■ Brief:
Only the lines from the one containing "You are a GUI" through the end of the entries are to be copied, exactly and without pictures, please.

[Records contained in a dataset]
────────────────────
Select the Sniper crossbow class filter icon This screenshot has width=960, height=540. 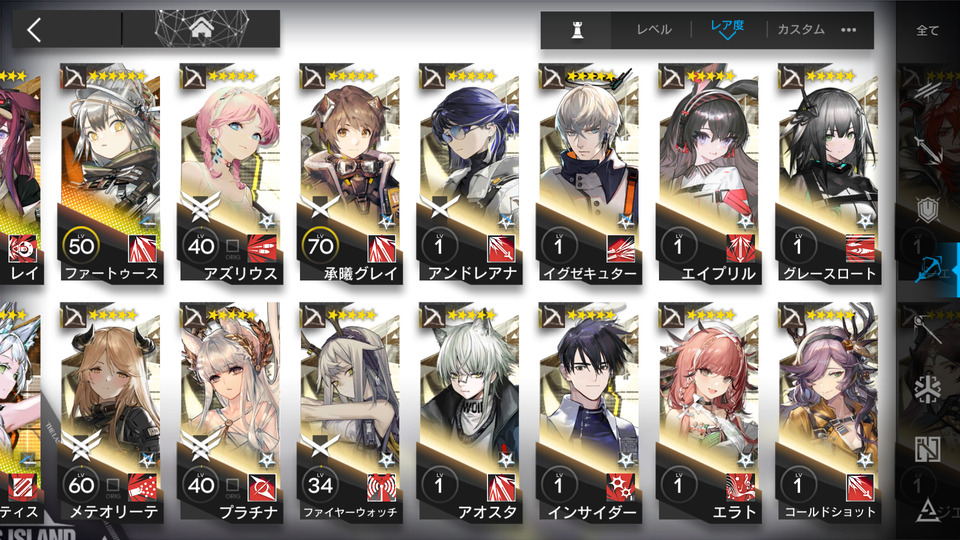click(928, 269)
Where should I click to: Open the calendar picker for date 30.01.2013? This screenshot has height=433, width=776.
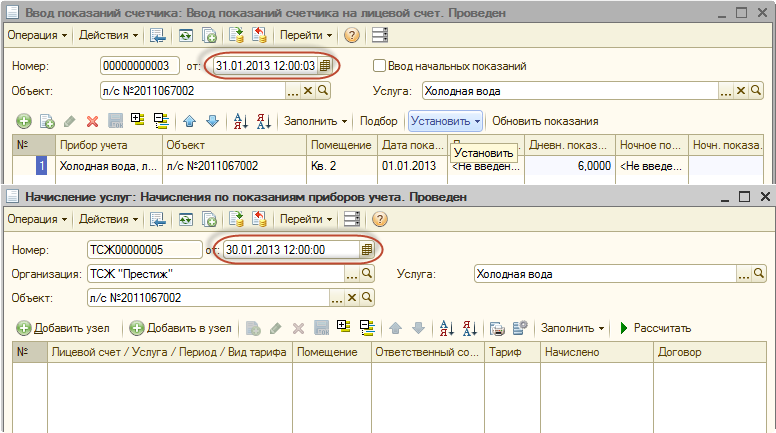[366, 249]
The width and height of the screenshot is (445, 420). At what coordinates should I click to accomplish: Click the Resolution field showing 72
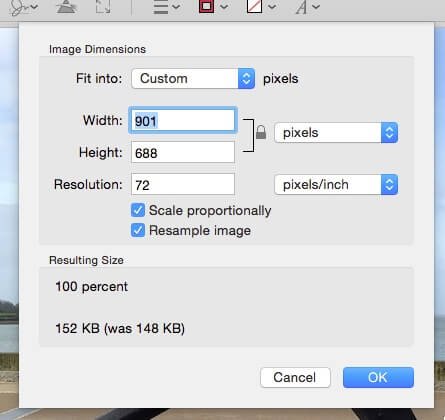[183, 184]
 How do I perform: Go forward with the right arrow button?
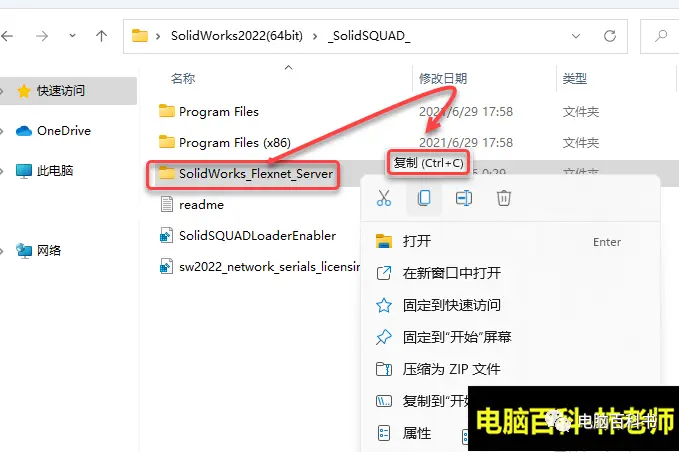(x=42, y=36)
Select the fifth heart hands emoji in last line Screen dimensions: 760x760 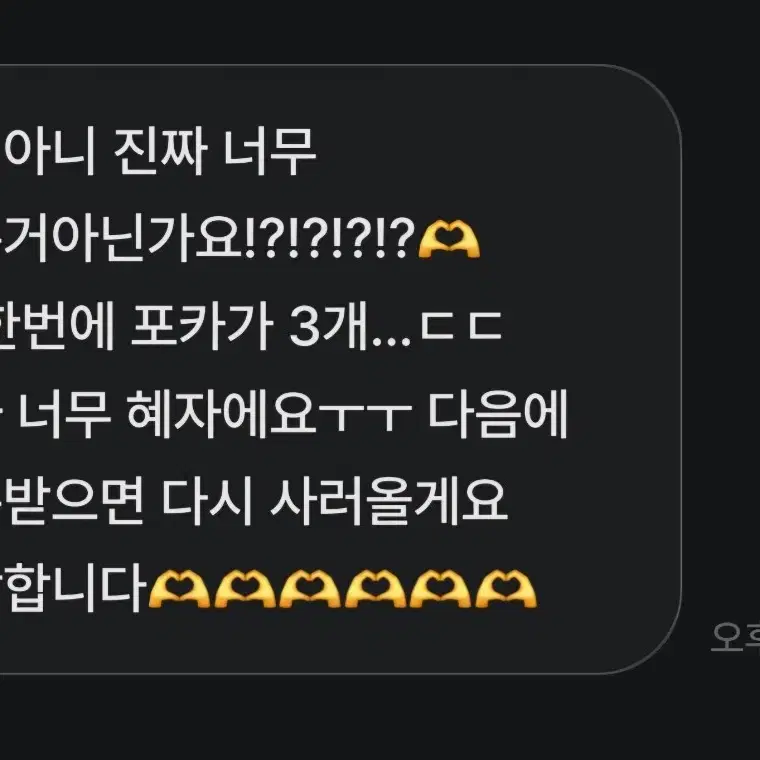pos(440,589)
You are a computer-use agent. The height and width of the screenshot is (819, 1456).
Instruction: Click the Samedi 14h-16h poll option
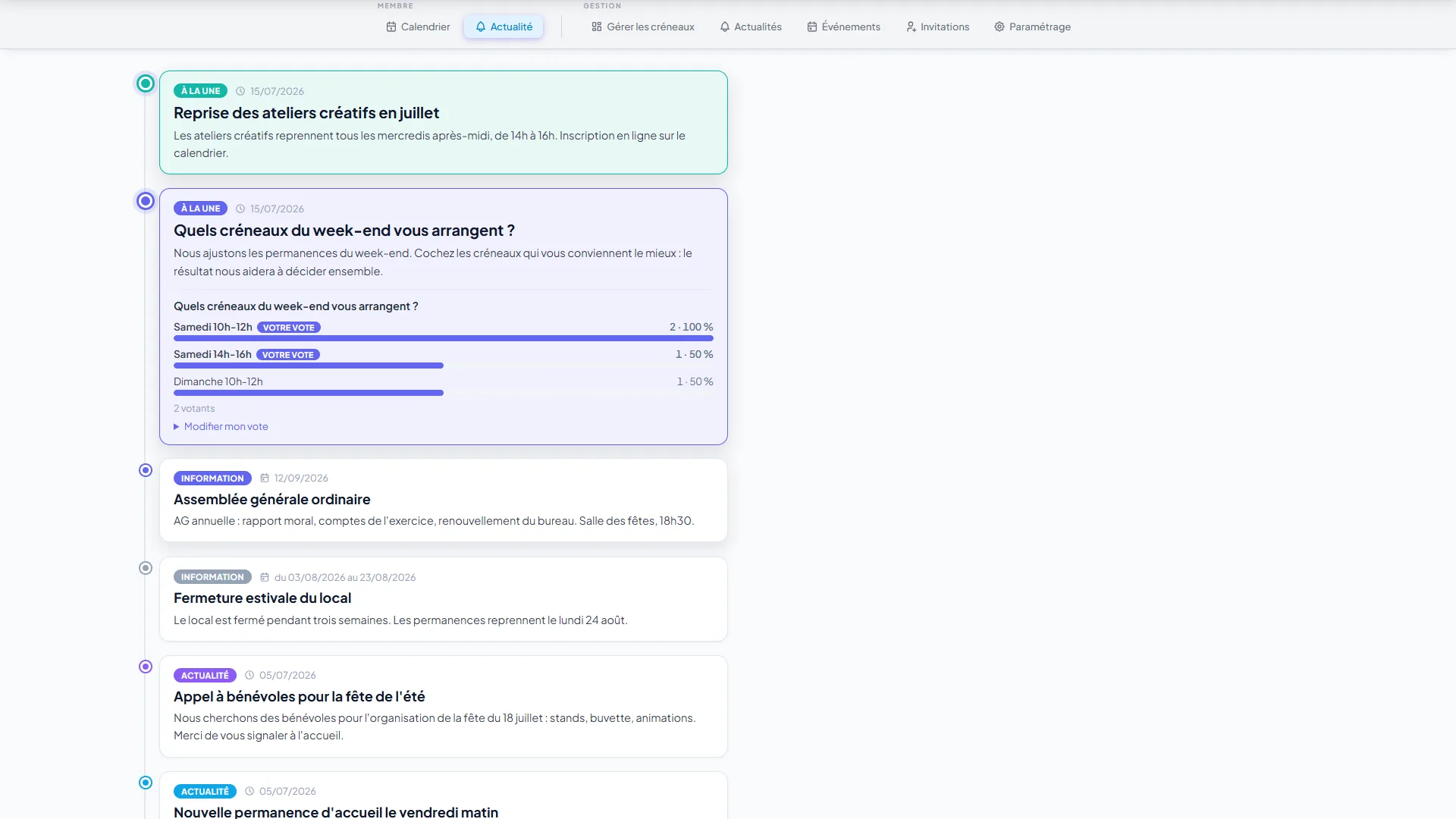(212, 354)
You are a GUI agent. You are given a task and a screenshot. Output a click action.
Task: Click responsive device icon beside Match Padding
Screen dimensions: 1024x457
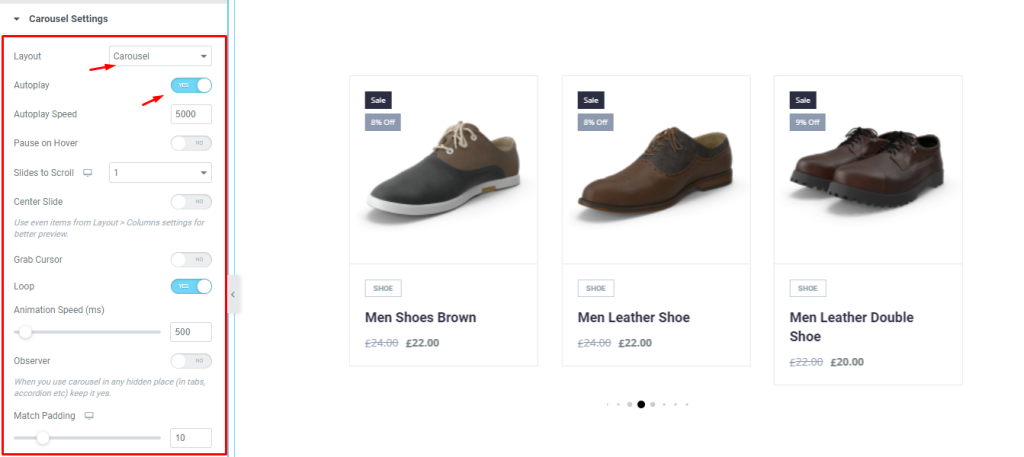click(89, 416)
────────────────────
■ Finished exercise:
You are a GUI agent. You are given a task and a screenshot. Output a click action.
Task: Click responsive device icon beside Match Padding
Screen dimensions: 1024x457
click(89, 416)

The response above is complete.